Comencemos por los movimientos milenarios. Hobsbawm nos conduce a las quietas y atrasadas regiones de Sicilia y Andalucía: la más patética imagen del precapitalismo. «Sicilia (nos informa) quedó retrasada, tanto en lo económico como en lo social, respecto de otras partes de Italia» (p. 127). El mismo proceso ocurría en Andalucía: «Estaba pasando durante el siglo XIX (…) por un proceso de desindustrialización debido a su incapacidad de hacer frente a los competidores del norte del país y del extranjero. Exportadora de productos agrícolas y de trabajadores sin especializar, que empezaron a emigrar hacia el norte industrializado, Andalucía hacía depender casi exclusivamente la vida de sus moradores de una agricultura singularmente miserable y llena de avatares» (p. 104). Se trata, en suma, de procesos económico-sociales similares a los que desencadenaron los levantamientos del interior montonero durante el siglo XIX en nuestro país[34]. Las semejanzas estructurales de estos movimientos con los estudiados por Hobsbawm determinarán su perfecta adecuación a los moldes metodológicos que habrá de explicitar nuestro autor. Veamos cuál es el resultado.

Luego de describir los levantamientos milenaristas, Hobsbawm desliza la siguiente reflexión: «Es posible que algunos de estos movimientos logren, valiéndose de los métodos tradicionales, organizarse, protestar y sublevarse (…) a escala nacional (…) pero su objetivo esencial consiste en la restauración o la reconstitución de un orden social y político pasado» (p. 271). Y luego destaca la presencia de una misión imposible: «La rebelión primitiva (…) trata de resolver los nuevos problemas con métodos viejos» (p. 271[35]).
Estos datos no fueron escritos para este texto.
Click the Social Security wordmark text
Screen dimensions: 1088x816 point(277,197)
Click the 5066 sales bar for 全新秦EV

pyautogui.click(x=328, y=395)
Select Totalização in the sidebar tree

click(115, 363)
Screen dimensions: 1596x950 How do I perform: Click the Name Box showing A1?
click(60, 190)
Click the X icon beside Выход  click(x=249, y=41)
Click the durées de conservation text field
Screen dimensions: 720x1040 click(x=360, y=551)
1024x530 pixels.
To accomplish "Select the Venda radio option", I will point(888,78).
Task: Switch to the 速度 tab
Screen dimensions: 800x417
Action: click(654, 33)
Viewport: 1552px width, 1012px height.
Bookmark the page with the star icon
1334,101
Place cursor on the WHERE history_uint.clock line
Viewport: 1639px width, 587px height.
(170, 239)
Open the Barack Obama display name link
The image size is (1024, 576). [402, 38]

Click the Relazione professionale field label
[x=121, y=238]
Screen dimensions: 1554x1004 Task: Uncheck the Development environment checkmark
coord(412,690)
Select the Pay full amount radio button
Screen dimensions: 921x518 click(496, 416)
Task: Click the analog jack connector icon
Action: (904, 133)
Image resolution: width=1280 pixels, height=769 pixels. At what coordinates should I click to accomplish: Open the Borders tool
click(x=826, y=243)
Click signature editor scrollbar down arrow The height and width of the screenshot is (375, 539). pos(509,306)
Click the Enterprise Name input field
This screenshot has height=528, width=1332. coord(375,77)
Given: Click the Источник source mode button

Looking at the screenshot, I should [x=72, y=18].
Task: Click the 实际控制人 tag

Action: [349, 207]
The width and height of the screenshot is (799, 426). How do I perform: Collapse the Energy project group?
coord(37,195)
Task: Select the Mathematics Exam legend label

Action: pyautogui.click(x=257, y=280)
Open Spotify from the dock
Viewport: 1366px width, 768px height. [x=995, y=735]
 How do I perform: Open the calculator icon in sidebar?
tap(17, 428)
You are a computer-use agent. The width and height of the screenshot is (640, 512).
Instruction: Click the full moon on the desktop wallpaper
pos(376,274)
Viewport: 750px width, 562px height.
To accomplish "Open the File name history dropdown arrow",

Hobsbawm no les niega a los milenaristas las bondades de su espíritu revolucionario. Lo tienen, y en alto grado. Pero no es suficiente: para que un movimiento revolucionario tenga éxito no basta con querer hacer la revolución, hay que saber hacerla. Los milenaristas, en suma, deberán añadir «una superestructura de política revolucionaria moderna a su espíritu revolucionario básico: un programa, una doctrina relativa al traspaso del poder y sobre todo un sistema de organización» (p. 85). Lejos de cumplir con estas exigencias, las formas de rebelión campesina fueron «sumamente primitivas y prácticamente hueras de toda ideología, organización o programa explícitos» (p. 128). Y Hobsbawm concluye: «Si una ideología distinta hubiera penetrado en el campo andaluz de los años 70 del siglo pasado, podría haber transformado la rebeldía espontánea e inestable de los campesinos en algo mucho más temible» (p. 124).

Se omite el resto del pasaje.